Failed Consent Decree to Blame for City’s High Murder Rate

Failed consent decree to blame for city’s high murder rate

Baltimore Sun, August 29, 2022

Cities that have toyed with consent decrees like Baltimore have higher homicide rates since two of their principal effects are to discourage police recruitment and prevent proactive policing (“Baltimore police reform remains essential to any hope of crime reduction,” Aug. 22). Competent police commissioners enjoying political support can reform police; insulated federal judges cannot.
The victims of the enhanced numbers of homicides are the forgotten casualties which damage Baltimore’s efforts to attract new residents, employers and visitors. Homicide statistics are the most trustworthy and the most visible crime statistics. One can grant the good intentions of federal judges. There is reason to resent “stop and frisk” policing, being pulled over for “driving while black,” and past excesses of the drug war — including time spent in pre-trial detention and extraordinarily long sentences.

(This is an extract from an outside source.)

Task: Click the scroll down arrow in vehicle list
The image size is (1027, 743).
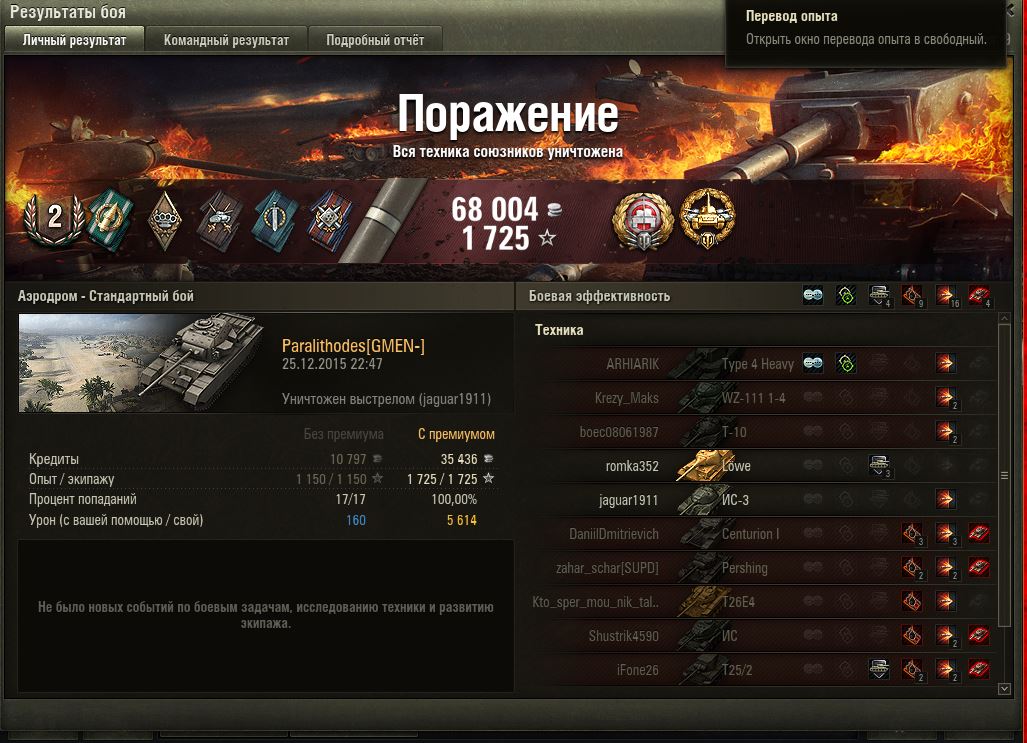Action: [x=1005, y=689]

But seven years after the exaggerated Freddie Gray affair, it is time to take stock of where the consent decree and less visible policing has gotten us.
The Baltimore consent decree effectively suspends the operation of large swaths of the criminal code including provisions relating to such matters as loitering, public urination and public defecation by requiring approval of a superior officer and elaborate reporting. It denies the police the benefit of the Supreme Court decision in Illinois v. Wardlaw holding that flight is grounds for reasonable suspicion. This goes far beyond any constitutional requirement.

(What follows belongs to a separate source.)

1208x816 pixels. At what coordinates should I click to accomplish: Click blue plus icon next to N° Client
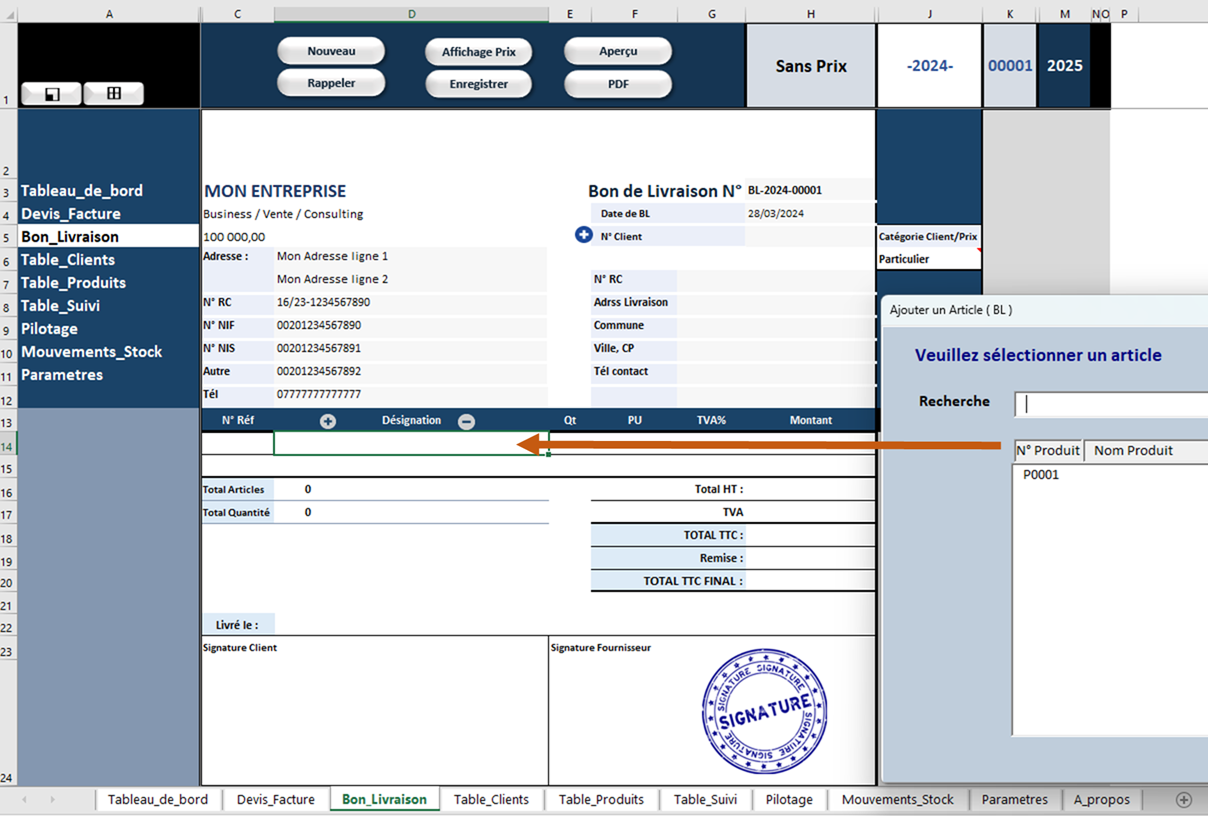click(584, 235)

The claims by The Baltimore Sun Editorial Board and Judge James K. Bredar that the decree is only about “constitutional policing” are, put simply, untrue. The Sun has never printed the portions dealing with “quality of life” offenses and I would challenge you to do so. The former officials who wrote the collusive decree undertook to ban policing practices which had produced a nearly 80% reduction in the homicide rate in New York City.
The purpose of stop-and-frisk policing was to keep weapons off the streets. It has recently been re-introduced in London. The effect of sweeping restrictions on it and on enforcement of “broken window” offenses has been to cede inner-city street corners to drug dealers and to facilitate the revenge killings with which they enforce their contracts.
It is past time for Judge Bredar, federal officials and Mayor Brandon Scott to seek reconsideration of the decree, or at least its more intrusive provisions.
— George Liebmann, Baltimore The writer is president of the Library Company of the Baltimore Bar and author of “Vox Clamantis In Deserto: An Iconoclast Looks at Four Failed Administrations.”